Dominique explains how the idea of a show came gradually and how Micheline gave it this form from hundreds of pages from these interviews: she created characters who tell their existence through her. Everything is true, and the public is touched deeply by the stories of often very difficult lives.
Des pommes de terre et des châtaignes constituaient toute la nourriture d’une partie de la population. Ailleurs, on mangeait du riz, de la polenta, mais la viande n’apparaît pas dans les menus.
Potatoes and chestnuts made up all the food for part of the population.
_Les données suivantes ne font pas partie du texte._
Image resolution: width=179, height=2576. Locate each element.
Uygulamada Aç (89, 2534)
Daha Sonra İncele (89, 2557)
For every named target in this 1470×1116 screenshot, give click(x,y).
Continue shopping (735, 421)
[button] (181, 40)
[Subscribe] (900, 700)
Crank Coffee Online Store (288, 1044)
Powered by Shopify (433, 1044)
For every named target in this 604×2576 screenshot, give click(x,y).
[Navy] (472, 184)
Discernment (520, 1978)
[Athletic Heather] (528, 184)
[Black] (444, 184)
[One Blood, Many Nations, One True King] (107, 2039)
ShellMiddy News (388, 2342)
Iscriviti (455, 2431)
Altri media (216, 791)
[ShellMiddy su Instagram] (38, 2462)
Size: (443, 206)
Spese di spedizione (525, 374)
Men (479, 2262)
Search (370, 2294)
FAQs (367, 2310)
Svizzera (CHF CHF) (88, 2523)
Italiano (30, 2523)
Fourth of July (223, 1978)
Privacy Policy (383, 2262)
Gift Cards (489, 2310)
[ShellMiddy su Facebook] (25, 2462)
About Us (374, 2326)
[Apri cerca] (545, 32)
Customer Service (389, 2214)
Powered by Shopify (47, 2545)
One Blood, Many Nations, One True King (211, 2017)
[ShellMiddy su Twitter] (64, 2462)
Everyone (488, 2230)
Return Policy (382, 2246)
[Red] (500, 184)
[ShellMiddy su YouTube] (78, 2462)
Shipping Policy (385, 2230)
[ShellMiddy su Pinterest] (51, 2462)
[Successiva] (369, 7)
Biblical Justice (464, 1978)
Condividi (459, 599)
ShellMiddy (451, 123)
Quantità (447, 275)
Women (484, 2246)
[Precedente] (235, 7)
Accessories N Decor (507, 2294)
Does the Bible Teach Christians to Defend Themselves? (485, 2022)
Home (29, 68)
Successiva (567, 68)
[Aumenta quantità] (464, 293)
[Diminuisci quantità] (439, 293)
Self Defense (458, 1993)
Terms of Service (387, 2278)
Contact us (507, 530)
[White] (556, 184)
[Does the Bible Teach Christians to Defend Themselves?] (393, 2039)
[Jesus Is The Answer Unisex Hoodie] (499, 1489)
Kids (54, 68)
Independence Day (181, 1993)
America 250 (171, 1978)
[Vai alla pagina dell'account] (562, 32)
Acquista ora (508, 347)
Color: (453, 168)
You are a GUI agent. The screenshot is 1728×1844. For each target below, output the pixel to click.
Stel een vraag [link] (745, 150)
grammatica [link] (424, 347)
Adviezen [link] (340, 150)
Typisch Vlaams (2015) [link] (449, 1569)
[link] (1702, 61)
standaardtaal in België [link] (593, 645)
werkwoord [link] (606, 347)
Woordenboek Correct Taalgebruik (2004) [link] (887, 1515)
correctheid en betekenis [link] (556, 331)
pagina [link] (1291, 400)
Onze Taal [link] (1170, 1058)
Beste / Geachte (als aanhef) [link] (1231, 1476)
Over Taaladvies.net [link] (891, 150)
Elsewhere, they ate rice, polenta, but the meat does not appear in the menus.
Les longues journées de travail, les difficultés pour rejoindre en France un mari, un frère… La mendicité quand on se trouve bloqué dans une gare pour des durées interminables. L’arrivée dans un pays inconnu dont on ne parle pas la langue. S’entasser à dix-huit dans un petit appartement : pour le couple qui vient de se marier, un rideau tendu sous l’escalier permet un minimum d’intimité.
The long days of work, the difficulties to join in France a husband, a brother … Begging when you are blocked in a station for endless periods. The arrival in an unknown country whose language one does not speak. Eighteen in a small apartment: for the couple who just married, a curtain stretched under the stairs allows a minimum of privacy.
Le public a particulièrement apprécié la prestation de Micheline, qui ne force pas sa voix, qui raconte avec le plus grand naturel, portant un chapeau quand elle raconte une vie d’homme, un foulard s’il s’agit d’une femme…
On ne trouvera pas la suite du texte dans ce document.